WHAT IS EXPECTED: Search the entries below for "Remove" and copy each matching line.

AVAILABLE RECORDS:
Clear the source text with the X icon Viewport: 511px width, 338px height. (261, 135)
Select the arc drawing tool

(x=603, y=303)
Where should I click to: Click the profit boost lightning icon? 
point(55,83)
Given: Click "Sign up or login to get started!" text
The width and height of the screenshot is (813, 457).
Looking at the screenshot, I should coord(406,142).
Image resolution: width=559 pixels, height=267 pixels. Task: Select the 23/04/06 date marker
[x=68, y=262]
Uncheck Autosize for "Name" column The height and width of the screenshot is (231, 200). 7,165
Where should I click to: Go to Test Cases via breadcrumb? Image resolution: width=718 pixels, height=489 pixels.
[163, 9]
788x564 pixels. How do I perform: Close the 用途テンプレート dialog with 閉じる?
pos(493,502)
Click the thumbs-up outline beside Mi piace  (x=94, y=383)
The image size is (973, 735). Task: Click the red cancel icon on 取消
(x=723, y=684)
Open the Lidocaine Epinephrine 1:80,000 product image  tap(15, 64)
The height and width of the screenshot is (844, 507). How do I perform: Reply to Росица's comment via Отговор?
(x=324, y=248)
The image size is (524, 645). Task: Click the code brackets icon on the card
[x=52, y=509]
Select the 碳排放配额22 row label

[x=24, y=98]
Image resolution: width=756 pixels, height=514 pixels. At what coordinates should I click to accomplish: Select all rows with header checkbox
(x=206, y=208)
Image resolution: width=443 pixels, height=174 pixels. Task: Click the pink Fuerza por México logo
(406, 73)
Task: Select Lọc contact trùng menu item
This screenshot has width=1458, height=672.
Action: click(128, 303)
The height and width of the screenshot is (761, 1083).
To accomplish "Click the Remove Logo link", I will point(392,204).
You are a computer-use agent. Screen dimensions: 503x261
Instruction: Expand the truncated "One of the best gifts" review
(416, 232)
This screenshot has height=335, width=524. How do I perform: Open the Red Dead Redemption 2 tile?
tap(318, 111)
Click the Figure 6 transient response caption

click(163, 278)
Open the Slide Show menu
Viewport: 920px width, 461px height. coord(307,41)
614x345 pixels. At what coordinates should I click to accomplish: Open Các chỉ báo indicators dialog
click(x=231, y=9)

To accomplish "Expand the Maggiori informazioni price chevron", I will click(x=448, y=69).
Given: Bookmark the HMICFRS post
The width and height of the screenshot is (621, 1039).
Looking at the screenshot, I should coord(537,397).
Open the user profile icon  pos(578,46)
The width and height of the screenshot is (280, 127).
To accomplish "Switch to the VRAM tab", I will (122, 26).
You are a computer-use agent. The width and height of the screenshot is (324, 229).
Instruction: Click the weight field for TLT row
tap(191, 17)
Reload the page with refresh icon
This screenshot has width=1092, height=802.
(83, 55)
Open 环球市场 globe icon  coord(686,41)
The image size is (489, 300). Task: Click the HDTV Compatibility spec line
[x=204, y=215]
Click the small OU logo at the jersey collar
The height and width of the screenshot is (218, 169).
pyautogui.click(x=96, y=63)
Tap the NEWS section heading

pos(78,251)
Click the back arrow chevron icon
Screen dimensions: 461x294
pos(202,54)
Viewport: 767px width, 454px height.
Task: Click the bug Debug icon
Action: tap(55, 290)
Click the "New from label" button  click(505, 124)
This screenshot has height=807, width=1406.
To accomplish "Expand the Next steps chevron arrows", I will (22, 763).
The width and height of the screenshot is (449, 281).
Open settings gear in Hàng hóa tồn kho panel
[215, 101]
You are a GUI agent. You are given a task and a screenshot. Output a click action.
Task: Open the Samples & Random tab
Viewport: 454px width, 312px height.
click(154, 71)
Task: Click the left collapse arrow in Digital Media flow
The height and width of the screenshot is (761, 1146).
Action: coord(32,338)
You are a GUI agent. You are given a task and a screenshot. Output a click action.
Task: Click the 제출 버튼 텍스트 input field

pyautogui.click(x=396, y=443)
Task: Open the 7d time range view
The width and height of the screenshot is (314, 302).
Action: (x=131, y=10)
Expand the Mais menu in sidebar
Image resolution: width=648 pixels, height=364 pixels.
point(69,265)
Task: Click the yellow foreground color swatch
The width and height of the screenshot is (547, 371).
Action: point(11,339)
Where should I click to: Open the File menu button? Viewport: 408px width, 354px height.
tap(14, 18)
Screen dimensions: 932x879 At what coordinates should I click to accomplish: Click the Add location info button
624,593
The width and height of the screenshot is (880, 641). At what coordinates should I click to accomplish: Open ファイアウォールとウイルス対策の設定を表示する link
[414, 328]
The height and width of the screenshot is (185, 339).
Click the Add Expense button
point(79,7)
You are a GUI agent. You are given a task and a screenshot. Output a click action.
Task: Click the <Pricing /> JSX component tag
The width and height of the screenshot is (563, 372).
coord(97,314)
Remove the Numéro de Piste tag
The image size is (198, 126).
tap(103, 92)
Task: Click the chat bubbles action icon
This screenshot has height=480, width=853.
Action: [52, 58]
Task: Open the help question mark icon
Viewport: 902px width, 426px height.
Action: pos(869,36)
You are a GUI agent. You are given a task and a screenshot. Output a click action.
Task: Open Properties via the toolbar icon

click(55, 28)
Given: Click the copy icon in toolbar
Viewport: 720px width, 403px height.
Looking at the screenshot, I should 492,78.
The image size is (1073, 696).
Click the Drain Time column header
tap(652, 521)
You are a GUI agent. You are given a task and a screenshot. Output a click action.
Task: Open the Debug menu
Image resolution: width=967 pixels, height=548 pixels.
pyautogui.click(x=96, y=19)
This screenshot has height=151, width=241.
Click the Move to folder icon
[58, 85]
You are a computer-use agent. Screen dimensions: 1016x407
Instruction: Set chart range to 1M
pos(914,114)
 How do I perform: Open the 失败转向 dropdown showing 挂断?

WRITTEN SOLUTION:
To accomplish "Click the Remove Logo link", I will point(392,204).
Remove the Numéro de Piste tag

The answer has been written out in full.